On the virtues of radical simplicity
This is the first in a two-part series on using SQLite for machine learning. In this article, I dive into why SQLite is rapidly becoming a production-ready database. In the second article, I will discuss how to perform retrieval-augmented-generation using SQLite.
If you’d like a custom web application with generative AI integration, visit losangelesaiapps.com
SQLite: Escape from the Cave of Complexity
“If you seek tranquility, do less.
— Marcus Aurelius
Most databases running software today operate on a client-server architecture. In this architecture, the server is the central system that manages data. It processes requests from and sends responses to clients. Clients here refer to users or applications that interact with the database through the server.
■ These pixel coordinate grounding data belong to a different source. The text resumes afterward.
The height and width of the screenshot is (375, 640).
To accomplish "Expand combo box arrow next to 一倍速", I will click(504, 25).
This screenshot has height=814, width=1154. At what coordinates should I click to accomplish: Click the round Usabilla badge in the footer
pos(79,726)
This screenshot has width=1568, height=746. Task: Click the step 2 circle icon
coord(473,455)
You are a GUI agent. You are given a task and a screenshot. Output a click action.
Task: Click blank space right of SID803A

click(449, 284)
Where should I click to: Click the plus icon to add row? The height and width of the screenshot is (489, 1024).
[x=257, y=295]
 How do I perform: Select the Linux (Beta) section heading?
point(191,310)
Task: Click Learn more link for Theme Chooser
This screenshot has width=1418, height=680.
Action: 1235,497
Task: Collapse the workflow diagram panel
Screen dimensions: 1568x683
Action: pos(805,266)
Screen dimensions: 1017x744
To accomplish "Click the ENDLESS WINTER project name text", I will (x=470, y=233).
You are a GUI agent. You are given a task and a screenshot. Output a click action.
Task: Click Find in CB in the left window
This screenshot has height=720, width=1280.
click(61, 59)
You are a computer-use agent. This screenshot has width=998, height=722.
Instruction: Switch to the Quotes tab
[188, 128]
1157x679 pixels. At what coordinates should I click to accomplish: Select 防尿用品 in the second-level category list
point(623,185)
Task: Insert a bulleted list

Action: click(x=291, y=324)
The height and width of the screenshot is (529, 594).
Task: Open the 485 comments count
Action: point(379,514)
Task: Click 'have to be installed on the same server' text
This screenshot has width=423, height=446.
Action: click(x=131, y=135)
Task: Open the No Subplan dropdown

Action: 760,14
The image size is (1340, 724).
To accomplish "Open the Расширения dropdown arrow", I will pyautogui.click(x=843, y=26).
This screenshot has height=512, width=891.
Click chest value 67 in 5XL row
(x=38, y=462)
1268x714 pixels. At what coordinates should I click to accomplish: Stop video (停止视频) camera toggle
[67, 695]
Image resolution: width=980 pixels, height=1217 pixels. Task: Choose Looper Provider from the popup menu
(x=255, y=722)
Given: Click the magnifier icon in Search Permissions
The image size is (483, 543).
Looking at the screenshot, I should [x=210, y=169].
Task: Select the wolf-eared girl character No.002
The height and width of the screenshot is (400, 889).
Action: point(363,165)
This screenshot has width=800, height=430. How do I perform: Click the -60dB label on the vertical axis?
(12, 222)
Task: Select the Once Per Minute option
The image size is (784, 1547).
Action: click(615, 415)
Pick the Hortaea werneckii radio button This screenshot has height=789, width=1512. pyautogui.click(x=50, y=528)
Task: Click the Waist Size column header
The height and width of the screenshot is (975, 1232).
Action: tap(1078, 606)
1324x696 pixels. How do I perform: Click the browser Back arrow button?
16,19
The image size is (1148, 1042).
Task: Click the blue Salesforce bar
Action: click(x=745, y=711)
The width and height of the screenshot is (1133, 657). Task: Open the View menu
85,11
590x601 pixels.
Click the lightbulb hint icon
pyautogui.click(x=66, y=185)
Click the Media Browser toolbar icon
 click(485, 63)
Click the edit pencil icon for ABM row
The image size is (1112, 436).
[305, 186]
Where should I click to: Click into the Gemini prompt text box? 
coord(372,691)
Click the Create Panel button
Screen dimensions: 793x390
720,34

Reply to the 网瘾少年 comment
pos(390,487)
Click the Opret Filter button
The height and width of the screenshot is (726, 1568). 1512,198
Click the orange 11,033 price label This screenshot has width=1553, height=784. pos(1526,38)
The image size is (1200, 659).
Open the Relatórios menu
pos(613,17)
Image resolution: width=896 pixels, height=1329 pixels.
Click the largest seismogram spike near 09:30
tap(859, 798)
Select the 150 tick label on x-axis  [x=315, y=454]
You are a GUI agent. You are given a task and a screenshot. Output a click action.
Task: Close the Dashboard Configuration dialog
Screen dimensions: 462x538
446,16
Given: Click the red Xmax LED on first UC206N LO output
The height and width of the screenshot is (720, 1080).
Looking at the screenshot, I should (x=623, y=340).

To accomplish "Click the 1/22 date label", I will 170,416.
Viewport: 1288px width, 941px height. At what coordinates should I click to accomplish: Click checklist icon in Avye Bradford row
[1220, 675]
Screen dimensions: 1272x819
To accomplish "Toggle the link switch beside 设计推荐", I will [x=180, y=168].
A simple way to understand this architecture is to use the analogy of libraries. The server is the library, each piece of data is a book, and the client is a visitor. In this world, visitors don’t pick books out directly from the shelves. They instead must go through the librarian, who has meticulously organized their library to make it easy to find a book. In this world, a visitor’s access to the library is mediated entirely through the library’s staff (server-side).
This is a pretty neat architecture. However, for smaller, lightweight applications it is engineering overkill. If you only have a few books, why do you need to build multiple shelves, let alone multiple rooms? The alternative to the client-server architecture is the single-file architecture used by the SQLite database.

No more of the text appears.